Le DJ sélectionne différents disques ou différents titres musicaux, qu’il diffuse, enchaîne et parfois mélange et manipule au gré de son inspiration et des réactions du public.
Son rôle peut se résumer à une simple sélection de titres musicaux.
Dans l’univers de la musique électronique et du hip hop, ce travail de mixage et de manipulation est poussé plus loin. Le DJ se doit d’enchaîner de la manière la plus fluide possible, deux titres musicaux différents, en ajustant le tempo d’un disque à celui qui le précède, tout en harmonisant les deux disques grâce à la manipulation de leurs tonalités respectives (aigus, médiums et basse). Il peut aussi travailler et insister sur une rupture de ton et de rythme entre les deux titres.

Jeu de données:
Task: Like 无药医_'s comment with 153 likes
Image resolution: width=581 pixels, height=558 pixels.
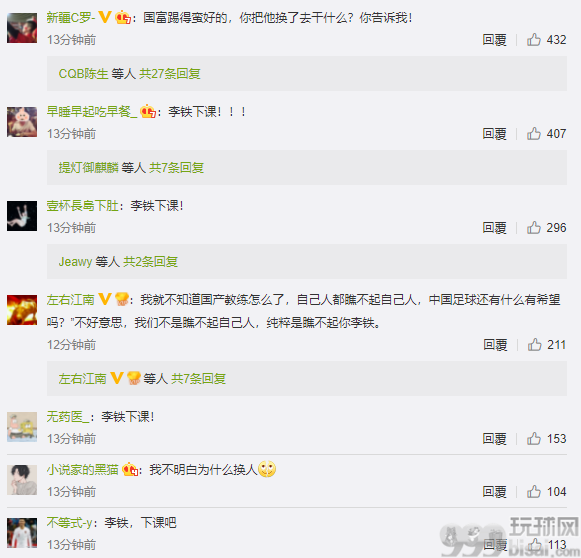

À faire:
#1 D'après l'article sur le DJ, par quel moyen le DJ harmonise-t-il deux disques dans la musique électronique et le hip hop ?
#2 Poursuivez l'article sur le DJ à partir de sa dernière phrase.

Réponses rédigées:
#1 En manipulant leurs tonalités respectives (aigus, médiums et basse).

#2
En mélangeant plusieurs fragments tirés d’enregistrements préexistants, il peut créer en direct de nouveaux titres composites. Lorsque ce travail de décomposition et de recomposition se révèle particulièrement poussé, et lorsque le DJ fait preuve d’une dextérité spécifique en matière de manipulation des platines CD ou vinyles, on désigne son rôle sous le terme de platiniste [1]
En 2010, la Commission générale de terminologie et de néologie a proposé comme traduction française du terme de DJ, « platiniste », ce qui prête à confusion.
(traduction littérale du terme turntablist).
Il existe une confusion dans l’esprit du grand public, concernant les rôles de DJ et de compositeur. Il s’agit en effet de fonctions distinctes. Certains artistes peuvent exercer dans ces deux domaines, mais il est rare qu’ils excellent dans ces deux activités.
Le musicien électronique élabore en studio des morceaux destinés à être écouté à partir d’un CD ou d’un enregistrement numérique, ou destinés à être diffusés, mixés ou manipulés par un DJ, lors de soirées publiques.
Aussi créatif que son rôle puisse paraître, un DJ ne compose pas lorsqu’il exerce ses talents sur scène ou dans l’espace d’une discothèque, même s’il peut faire preuve d’un talent certain en matière de collage, de mixage et de manipulation des titres qu’il diffuse.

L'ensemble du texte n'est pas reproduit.